The protection of green life in these places grows out of scarcity. When something is rare, it becomes visible. When it is constant, it disappears into background noise and the wallpaper.
In the desert, a flowering shrub draws a crowd. A patch of grass is a space to be treasured and enjoyed with picnics. A simple shade can feel miraculous.
Living within scarcity sharpens perception. The desert teaches people to measure value by fragility. To have green is to remember what it costs to keep it alive.
That lesson shapes behaviour more effectively than any campaign or slogan. It builds reverence into daily life.
Back in Malaysia, that discipline dissolves. Our rain falls unbidden. Our trees grow back. We sweep away and bury the evidence of plenty and forget its source. The air cools under leaves we barely notice.
We treat abundance as permanence, as though the rain will always fall, and the roots will always hold, the birds will never leave and the animals will not go extinct.
In a place that never knew drought, gratitude is optional.

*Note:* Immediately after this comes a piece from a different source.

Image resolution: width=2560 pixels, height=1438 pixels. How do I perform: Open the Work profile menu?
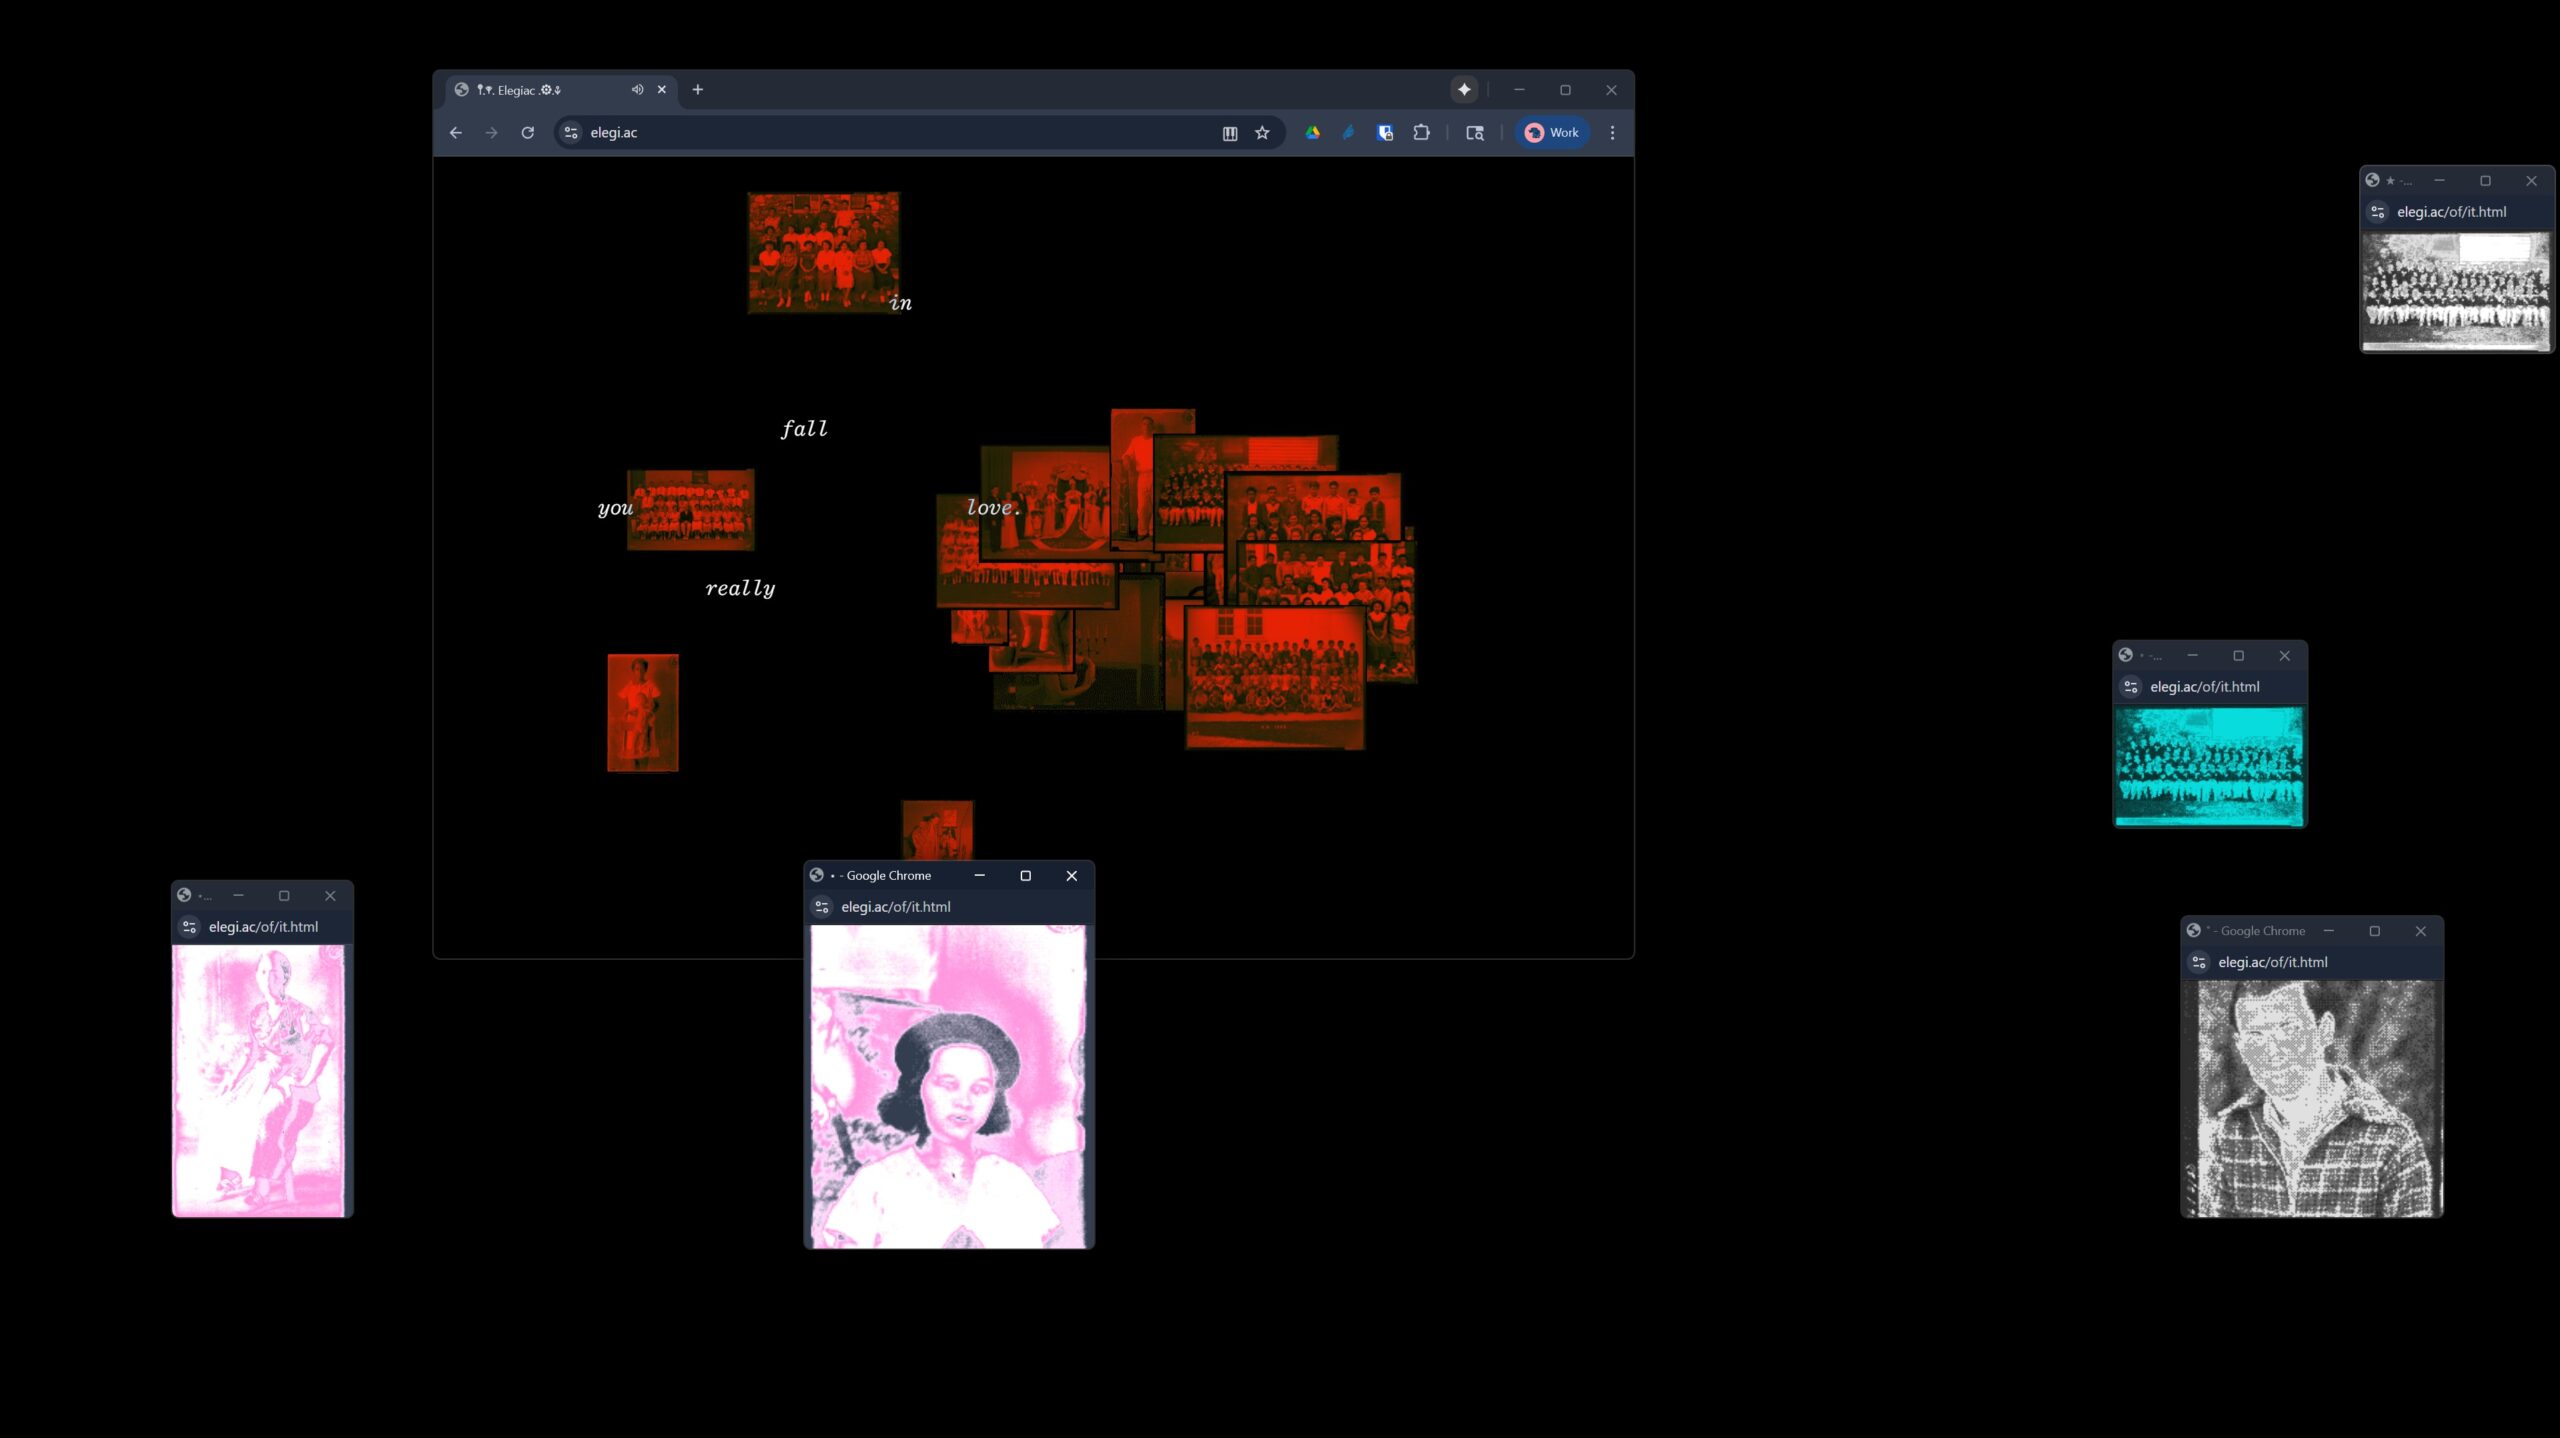point(1552,132)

Before green turns to memoryWe’ve normalised a cull-first reflex. Bureaucrats, developers and the public alike mistake tidiness for progress and treat living systems as liabilities, vandalising the city’s future one cut at a time.

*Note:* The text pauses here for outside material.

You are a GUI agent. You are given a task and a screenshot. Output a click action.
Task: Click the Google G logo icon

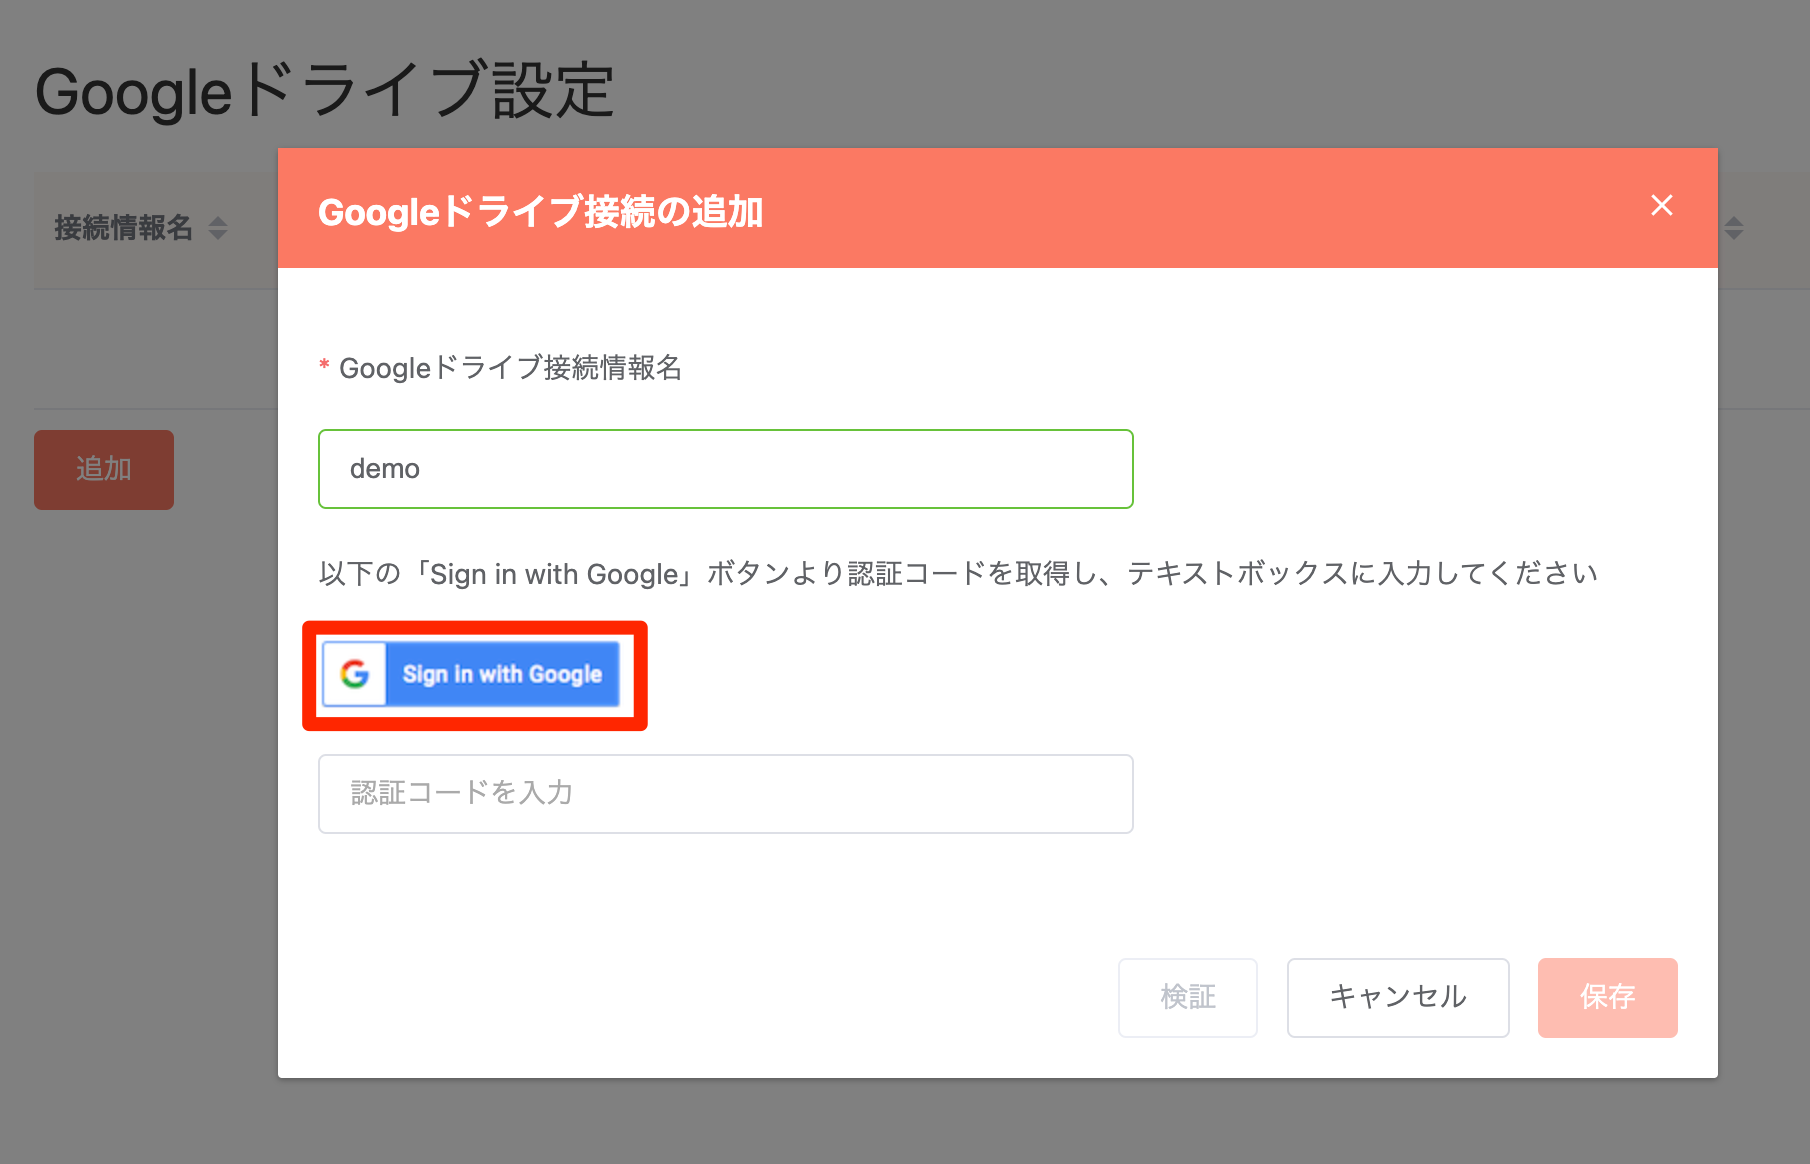(356, 674)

But real protection requires attention. It means understanding how trees grow, what soils they need, and how they age. It means hiring enough ecologists, urban foresters, landscape architects, soil scientists and climate planners to care rather than react. It means integrating ecological data into urban planning, not as an afterthought but as a foundation.
Maintenance, not removal, should be the instinct. When a tree weakens, investigate the cause. When drains clog with leaves, design systems that accommodate them. When bees appear, call an apiarist, not pest control.
Cities elsewhere have begun to adopt this approach. Singapore has mapped every tree within its boundaries, recording their health and carbon storage. Residents can send appreciation notes (called treemails) directly to these trees.
These gestures may seem symbolic, but they create awareness that each tree is a living participant in the city’s fabric.
Malaysia has the ability to build this expertise, but not the political will, the institutional and administrative competence, or a sense of urgency. This is the Malaysian dilemma.
The most dangerous consequence of this is not merely physical but psychological. When the city forgets what living green feels like, it stops missing it. Future generations will inherit a world where trees are decorative and silence is mistaken for safety.
The absence of shade will come gradually. Streets will heat up. Parks will shrink. They already are. The soundscape will change. Rain will fall harder and run off faster. The lushness that once defined our identity will survive only in postcards and nostalgia.
That two weeks in West Asia, under the hot Riyadh sun, and the unfinished glass of water taught me something that should have been obvious. We need public reverence for our lush life, and that begins with awareness.
You finish the water because you understand where it came from. You care for trees because you understand what they give. You understand the dangers of over-urbanisation and how it is changing humans for the worse – a lost existence disconnected from the lush life at their front doors.
Malaysia’s lushness is our almighty wealth, the alpha we should be cherishing. But it is not infinite or immune to our efforts to squander it. The comfort it provides depends on care, not coincidence.
If we continue to cull what sustains us, allow ignorance and complacency to run roughshod over our future wellbeing, we will learn – as we are already beginning to discover – that abundance has its limits.
When that day comes, the silence will not be peaceful. It will be the silence of those who stood by while the lush life passed them by in a blink of an eye. The sound of complicity while something vital went missing.
Chandran Nair is the founder and chairman of The Global Institute for Tomorrow, an independent think tank. He is the author of The Sustainable State.